Matter commonly undergoes dramatic changes in its qualitative properties when certain parameters pass through particular values. A common everyday example is the melting of a solid with increasing temperature, a parameter that characterizes the average energy available to the atoms making up the solid. As temperature increases the atomic vibrations become gradually more violent, leading to the well known phenomenon of thermal expansion. Since this increase in vibration amplitude is gradual, one would naively expect that the macroscopic properties of the substance would accordingly undergo a smooth change. While this is true over most of the temperature range, there exists a well defined temperature for which something much more dramatic happens: a sudden change in the properties of the substance over a small temperature range, and the appearance of a qualitatively different phase, in this case a liquid. This melting transition involves, among other things, an abrupt softening of the solid even though its average atomic energy changes only slightly. The ensuing liquid can in turn undergo another phase transition into a gas phase, where once again properties, such as the density, change discontinuously.
Other examples of phase transitions appear in magnets and superconductors when heated, the creation of self-replicating biochemicals above a certain reactive mass, and many other systems composed of a large number of components. Of particular relevance to search problems is the phase transition displayed by percolation processes. They can be easily visualized by considering a network of channels connecting sites and the water flow through these channels. An important local parameter for such a network is the average number of neighbors a site has. Given an initial concentration of fluid in a single site and a pressure gradient, a typical problem consists in determining global properties such as how many sites, on the average, get wet after a long time, or the probability that distant sites get wet. This percolation problem, which has been extensively studied in contexts such as oil extraction, the spread of epidemics, and the conductivity of electrical networks [9, 10], has a phase transition independent of the detailed geometry of the system. Specifically, for infinitely large networks, when the average number of neighbors is sufficiently small, there is unlikely to be any global flow from one side of the system to the other, i.e., the probability of finding a wet site at an arbitrarily large distance from the source is vanishingly small. This means that only a finite number of sites are connected to the source. As the number of neighbors increases however, there is a value at which global flow becomes very likely, the probability that distant sites get wet becomes nonzero, and the connected cluster becomes infinite. Here the transition is characterized by a jump in the derivative of this probability and global flow rate. At the transition the global flow is nonzero, but small. Beyond this point the global flow continues to increase. This behavior also corresponds to thresholds in the cluster size of random graphs . In these cases, the transition is less dramatic than melting or boiling because the new behavior increases gradually after the transition, but nevertheless the onset is still abrupt.
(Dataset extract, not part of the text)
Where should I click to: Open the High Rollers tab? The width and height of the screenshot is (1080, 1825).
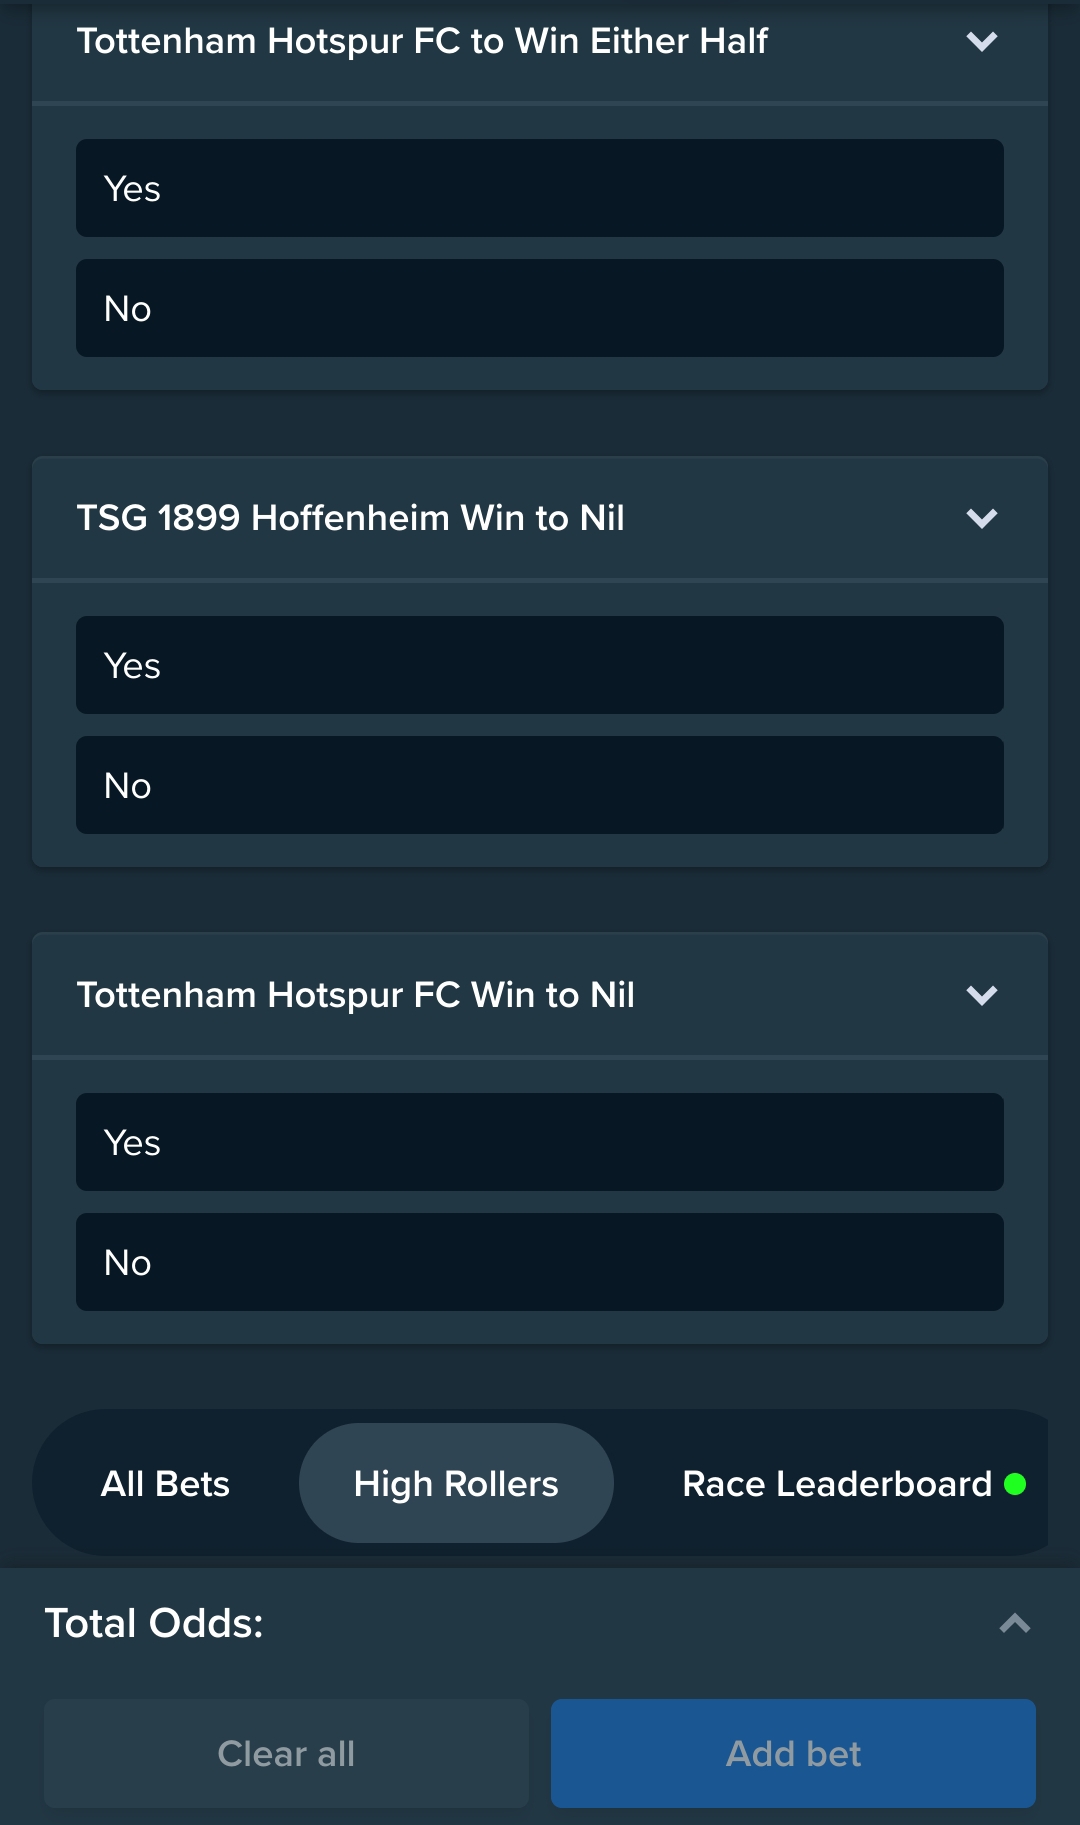pos(456,1484)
These phase changes are characterized by the appearance of singularities in observables such as the density, viscosity and specific heat of matter or long range connectivity in percolation. That is, at the transition, some global behavior is not analytic, in the limit of infinitely large systems. Depending on the nature of the transition, one might also observe phenomena such as hysteresis, sluggish response to external stimuli, or the nucleation of a new phase. Studies in statistical mechanics have shown that despite the apparent diversity in the composition and underlying structure of these systems, phase transitions take place with universal quantitative characteristics, independent of the detailed nature of the interactions between individual components. This means the singular behavior of observables near the transition point is identical for many systems when appropriately scaled, defining universality classes that only depend on the range of interaction of the forces at play and the dimensionality of the problem [14, 57]. One of these common characteristics is rapidly increasing correlation lengths between parts of the system as the transition is approached, giving rise to a change from a disordered to an ordered state and particularly large variances. It is these so-called ``critical phase transitions'' that are most relevant to computational search.
This theoretical treatment of phase transitions relies on models that, in the limit of very many components, can be considered stochastic in nature, an approximation that works exceedingly well in characterizing their generic properties. In this so-called thermodynamic limit, extensive quantities such as the number of particles and the volume they occupy become infinitely large, while the average number per unit volume remains constant. Thus, strictly speaking, phase transitions only exist for infinitely large systems, but nevertheless give qualitative and quantitative insight to smaller cases, e.g., through the use of finite size scaling . In particular, for finite systems, the transition is somewhat smoothed out.